**Problem to work on**
Going from the top of the data below, give again each line through the one containing "Dịch vụ thiết", both ends kept.

**Records for the exercise**
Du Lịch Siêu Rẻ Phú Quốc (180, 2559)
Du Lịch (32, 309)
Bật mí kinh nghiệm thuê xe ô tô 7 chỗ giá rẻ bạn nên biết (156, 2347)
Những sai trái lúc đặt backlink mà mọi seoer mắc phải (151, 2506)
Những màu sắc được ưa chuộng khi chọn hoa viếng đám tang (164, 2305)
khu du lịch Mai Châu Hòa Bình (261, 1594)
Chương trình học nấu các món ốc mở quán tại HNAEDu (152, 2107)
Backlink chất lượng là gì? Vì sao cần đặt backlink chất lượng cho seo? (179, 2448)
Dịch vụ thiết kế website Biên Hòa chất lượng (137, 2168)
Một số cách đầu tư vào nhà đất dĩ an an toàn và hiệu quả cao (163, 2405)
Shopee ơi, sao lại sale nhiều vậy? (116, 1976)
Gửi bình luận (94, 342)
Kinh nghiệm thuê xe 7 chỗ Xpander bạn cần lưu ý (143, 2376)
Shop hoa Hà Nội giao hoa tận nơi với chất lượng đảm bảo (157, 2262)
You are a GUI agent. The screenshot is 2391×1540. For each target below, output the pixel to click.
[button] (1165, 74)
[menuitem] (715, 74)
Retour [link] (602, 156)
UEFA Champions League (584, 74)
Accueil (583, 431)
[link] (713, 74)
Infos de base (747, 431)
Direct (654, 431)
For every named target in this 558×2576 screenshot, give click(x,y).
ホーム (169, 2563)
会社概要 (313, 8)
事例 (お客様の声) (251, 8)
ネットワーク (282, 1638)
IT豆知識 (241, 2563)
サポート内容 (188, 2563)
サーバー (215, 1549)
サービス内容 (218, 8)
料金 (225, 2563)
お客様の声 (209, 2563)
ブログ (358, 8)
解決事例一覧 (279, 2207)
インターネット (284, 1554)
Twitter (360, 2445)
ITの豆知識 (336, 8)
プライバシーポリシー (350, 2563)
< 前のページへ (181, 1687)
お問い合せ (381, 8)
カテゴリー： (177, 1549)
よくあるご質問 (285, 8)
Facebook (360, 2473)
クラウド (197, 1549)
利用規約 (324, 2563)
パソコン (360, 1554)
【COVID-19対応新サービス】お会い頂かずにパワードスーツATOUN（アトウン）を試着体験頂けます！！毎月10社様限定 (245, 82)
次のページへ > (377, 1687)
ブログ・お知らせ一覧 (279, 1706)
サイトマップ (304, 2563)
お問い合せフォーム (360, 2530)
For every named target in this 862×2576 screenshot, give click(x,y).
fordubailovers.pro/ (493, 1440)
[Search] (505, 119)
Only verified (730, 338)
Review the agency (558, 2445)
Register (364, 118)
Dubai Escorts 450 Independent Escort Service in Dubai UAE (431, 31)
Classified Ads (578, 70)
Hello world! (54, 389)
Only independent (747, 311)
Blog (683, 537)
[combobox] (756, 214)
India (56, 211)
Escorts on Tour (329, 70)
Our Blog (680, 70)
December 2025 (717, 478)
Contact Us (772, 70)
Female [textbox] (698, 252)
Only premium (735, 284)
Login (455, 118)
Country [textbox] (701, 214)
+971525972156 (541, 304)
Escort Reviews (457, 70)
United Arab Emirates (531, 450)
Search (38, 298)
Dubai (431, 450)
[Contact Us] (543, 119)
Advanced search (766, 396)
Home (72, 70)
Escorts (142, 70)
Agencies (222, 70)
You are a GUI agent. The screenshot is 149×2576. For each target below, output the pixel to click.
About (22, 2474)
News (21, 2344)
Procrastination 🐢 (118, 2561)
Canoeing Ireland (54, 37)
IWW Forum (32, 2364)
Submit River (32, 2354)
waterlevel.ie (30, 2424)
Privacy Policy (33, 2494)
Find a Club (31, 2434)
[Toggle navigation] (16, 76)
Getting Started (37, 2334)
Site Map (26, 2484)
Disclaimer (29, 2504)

**Written reply**
Du Lịch Siêu Rẻ Phú Quốc (180, 2559)
Du Lịch (32, 309)
Bật mí kinh nghiệm thuê xe ô tô 7 chỗ giá rẻ bạn nên biết (156, 2347)
Những sai trái lúc đặt backlink mà mọi seoer mắc phải (151, 2506)
Những màu sắc được ưa chuộng khi chọn hoa viếng đám tang (164, 2305)
khu du lịch Mai Châu Hòa Bình (261, 1594)
Chương trình học nấu các món ốc mở quán tại HNAEDu (152, 2107)
Backlink chất lượng là gì? Vì sao cần đặt backlink chất lượng cho seo? (179, 2448)
Dịch vụ thiết kế website Biên Hòa chất lượng (137, 2168)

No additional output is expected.